Since records began, the frequency, duration and intensity of heatwaves have increased over large parts of Australia, with trends accelerating since 1970. The Australian Academy of Science states that weather extremes will also increase – so droughts and flooding rains will become more extreme in the future.
Insurers around the world are addressing how they can respond to climate change. They aim to be a part of the answer to reducing greenhouse gas emissions by deciding which businesses to insure and invest in, as well as by working on strategies to support businesses that are impacted by increasingly severe weather events.
Here are a few trends.
Insurers’ environmental commitment
Today’s investors are increasingly concerned about companies meeting global emissions targets. The International Financial Reporting Standards Foundation (IFRS) created the International Sustainability Standards Board in November 2021. Having standardised reporting allows businesses to be compared internationally based on their environmental performance and their future emissions commitments.
This type of reporting allows institutional investors and large insurers to make significant policy changes. One example is Sompo, one of the top three Japanese non-life insurers, who became the first Japanese insurer to rule out insurance and investment in coal companies. Other international insurers have made, or are working towards, similar changes.
Insurers are moving away from investing in and insuring high emission industries. How quickly they will do this is of course, unknown.
Keeping insurance affordable and accessible
The Insurance Council of Australia (ICA), as the representative body for the general insurance industry of Australia, has taken a different approach.
They have set the following mandate for their Climate Change Action Committee:
“We are working alongside the community, governments and other stakeholders to help ensure insurance remains affordable and accessible through physical adaptation measures and increased community resilience.”
They have three partnerships with specific goals.
- Green Building Council of Australia Future Homes which aims to promote and develop healthy, resilient, and net zero energy homes.
- Minderoo Fire and Flood Mission with the mission to:
Reduce the scale and impact of bushfires by being able to extinguish dangerous fires within an hour by 2025.
- Lift Australia’s 50 most vulnerable communities to be on par with Australia’s 50 most resilient communities by helping communities to access the support and resources to mitigate their disaster risk and bounce back stronger by 2025.
- Halve hazard exposure in Australia’s 50 most fire and flood prone regions by 2025.
- Queensland Fire and Emergency Services (QFES) – Severe Wind Hazard Assessment Queensland (SWAQ) project aims to develop information that will inform future strategies to manage and reduce severe wind risk in Queensland.

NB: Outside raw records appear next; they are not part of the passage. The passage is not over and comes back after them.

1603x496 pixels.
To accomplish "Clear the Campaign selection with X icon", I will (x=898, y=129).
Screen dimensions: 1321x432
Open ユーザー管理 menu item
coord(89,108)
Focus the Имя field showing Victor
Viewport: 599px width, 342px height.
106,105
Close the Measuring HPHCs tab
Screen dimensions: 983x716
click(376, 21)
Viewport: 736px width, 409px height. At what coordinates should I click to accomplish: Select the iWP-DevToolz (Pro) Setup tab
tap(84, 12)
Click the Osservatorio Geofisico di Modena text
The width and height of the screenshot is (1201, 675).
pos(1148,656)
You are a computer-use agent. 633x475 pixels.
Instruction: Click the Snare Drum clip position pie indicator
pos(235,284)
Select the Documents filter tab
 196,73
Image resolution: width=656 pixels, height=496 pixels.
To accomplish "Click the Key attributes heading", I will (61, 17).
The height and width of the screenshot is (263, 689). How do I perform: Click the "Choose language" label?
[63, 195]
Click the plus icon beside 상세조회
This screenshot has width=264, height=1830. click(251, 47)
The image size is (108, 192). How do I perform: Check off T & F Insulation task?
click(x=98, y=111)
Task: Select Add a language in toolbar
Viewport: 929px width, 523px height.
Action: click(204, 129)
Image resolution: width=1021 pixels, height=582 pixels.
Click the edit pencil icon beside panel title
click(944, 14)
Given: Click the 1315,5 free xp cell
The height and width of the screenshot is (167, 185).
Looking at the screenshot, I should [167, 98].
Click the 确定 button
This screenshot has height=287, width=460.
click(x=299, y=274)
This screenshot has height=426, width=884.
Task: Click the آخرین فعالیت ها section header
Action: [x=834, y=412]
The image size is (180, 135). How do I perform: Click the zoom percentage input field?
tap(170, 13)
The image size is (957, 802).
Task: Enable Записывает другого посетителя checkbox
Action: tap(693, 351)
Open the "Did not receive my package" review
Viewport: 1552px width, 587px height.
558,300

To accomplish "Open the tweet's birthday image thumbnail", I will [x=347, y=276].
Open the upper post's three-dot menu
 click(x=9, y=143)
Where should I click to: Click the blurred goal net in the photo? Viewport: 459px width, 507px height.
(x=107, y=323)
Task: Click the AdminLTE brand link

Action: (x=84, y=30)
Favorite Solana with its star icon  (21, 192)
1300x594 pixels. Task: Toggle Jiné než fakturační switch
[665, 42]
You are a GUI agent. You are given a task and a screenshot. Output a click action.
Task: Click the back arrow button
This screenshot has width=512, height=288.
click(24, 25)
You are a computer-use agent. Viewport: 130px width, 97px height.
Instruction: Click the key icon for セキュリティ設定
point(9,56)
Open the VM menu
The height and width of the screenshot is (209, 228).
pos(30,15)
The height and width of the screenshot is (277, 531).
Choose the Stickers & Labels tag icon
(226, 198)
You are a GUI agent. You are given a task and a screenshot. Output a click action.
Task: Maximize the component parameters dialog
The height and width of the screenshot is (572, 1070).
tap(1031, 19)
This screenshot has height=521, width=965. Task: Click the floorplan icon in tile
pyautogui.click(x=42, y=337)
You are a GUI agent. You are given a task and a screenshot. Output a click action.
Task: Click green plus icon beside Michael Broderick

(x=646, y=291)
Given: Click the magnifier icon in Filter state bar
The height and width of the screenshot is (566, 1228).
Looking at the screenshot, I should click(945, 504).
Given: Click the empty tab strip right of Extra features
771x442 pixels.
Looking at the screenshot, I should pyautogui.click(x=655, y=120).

The ICA and its members have been signatories to the United Nations Principles for Sustainable Insurance since 2012.
Climate change and your business
While many of these changes will not have an immediate and direct impact on your business, they do demonstrate that change is happening in the insurance sector. We may see that certain risks will be harder to place, that insurers will demand more preventative action from businesses to address climate change risks, and we could even see insurers asking for more information about emissions and environmental impacts. At
Maybe it’s something to start considering, if you haven’t already done so, when you’re conducting your next strategic planning session.